Hano sortit de sa poche un petit papier extrait d’un rouleau. Il tendit à Tako qui le prit d’un air interrogatif.
– Qu’est-ce que c’est ?
– Ce papier s’est imprimé tout seul. Je veux dire que personne n’avait lancé l’opération. Ça s’est passé tout de suite après avoir relié le prototype à nos appareillages pour le charger en énergie et enregistrer les différents paramètres.
Tako regarda la petite feuille de papier avec incrédulité.
– Vos essais, en quelle langue les avez-vous conduits ?
– En anglais. Nous avons de nombreux étrangers qui travaillent ici. Beaucoup d’appareils et de protocoles utilisent cette langue.
– Hano San, vous venez de faire une découverte fondamentale. Votre prototype est plus qu’une machine. Il pense et subit. Vous avez créé le premier être artificiel autonome par la pensée. C’est formidable. Mais les conséquences sont imprévisibles. Le danger pour l’espèce humaine vient maintenant de l’intérieur.
Il rendit le papier à Hano qui le regardait sans comprendre.

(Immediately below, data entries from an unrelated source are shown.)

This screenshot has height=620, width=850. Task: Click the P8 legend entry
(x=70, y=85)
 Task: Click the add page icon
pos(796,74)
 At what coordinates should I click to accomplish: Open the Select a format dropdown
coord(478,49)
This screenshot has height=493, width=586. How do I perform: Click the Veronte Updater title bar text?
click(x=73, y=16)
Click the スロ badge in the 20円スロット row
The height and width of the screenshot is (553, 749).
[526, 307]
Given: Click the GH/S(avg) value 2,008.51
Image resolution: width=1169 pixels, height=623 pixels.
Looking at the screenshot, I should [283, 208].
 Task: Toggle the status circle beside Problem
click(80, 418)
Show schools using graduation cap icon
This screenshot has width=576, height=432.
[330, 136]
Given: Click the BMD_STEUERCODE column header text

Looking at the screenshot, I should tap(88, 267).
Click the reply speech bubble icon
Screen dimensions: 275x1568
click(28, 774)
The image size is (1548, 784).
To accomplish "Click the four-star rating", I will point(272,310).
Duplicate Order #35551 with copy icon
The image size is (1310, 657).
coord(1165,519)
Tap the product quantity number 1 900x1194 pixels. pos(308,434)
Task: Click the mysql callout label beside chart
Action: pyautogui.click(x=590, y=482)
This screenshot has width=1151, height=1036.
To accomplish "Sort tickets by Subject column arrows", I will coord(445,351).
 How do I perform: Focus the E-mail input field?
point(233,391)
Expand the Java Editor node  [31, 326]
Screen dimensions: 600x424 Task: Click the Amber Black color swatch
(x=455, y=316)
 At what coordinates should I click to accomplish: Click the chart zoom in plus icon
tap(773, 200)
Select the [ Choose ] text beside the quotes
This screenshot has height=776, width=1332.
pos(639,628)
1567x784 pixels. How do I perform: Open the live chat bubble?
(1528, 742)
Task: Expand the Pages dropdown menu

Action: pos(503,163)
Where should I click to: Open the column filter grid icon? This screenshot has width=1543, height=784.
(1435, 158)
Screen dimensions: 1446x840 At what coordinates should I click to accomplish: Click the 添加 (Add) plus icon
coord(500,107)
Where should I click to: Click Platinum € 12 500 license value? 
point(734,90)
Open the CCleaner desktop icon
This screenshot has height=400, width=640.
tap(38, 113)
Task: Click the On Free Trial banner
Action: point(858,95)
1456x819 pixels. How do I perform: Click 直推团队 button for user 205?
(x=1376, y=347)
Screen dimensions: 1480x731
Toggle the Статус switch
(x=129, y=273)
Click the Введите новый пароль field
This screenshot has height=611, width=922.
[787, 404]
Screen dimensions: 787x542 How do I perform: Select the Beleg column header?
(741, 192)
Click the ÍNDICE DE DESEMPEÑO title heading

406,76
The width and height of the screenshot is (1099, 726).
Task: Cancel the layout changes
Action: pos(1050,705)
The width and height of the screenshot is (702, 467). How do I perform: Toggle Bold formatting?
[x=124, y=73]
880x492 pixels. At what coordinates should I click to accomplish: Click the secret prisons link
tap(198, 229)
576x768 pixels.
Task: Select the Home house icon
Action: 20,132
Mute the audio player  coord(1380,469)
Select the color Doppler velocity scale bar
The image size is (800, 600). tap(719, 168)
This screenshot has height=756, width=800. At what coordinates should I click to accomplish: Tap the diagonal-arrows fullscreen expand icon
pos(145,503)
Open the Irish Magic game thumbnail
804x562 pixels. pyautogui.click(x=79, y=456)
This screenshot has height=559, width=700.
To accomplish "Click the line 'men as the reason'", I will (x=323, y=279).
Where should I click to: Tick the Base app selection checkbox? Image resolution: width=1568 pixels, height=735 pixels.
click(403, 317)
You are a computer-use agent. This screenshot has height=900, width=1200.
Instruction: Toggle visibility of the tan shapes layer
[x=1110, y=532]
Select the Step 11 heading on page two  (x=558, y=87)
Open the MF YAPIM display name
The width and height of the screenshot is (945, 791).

Dessus, l’imprimante n’avait écrit qu’un seul mot : « pain ». Douleur en anglais.
***
Le Président de l’Assemblée des Etats Réunis prit une profonde inspiration avant de se lancer :
– Excellences, Mesdames et Messieurs les Chefs de gouvernements, c’est une situation exceptionnelle qu’il convient d’évoquer devant vous. L’Humanité tout entière n’a jamais connu une pareille circonstance. Elle menace nos vies et naturellement celles de nos enfants et descendants, s’il y en a. Je veux parler du nuage que le Système solaire va devoir bientôt traverser.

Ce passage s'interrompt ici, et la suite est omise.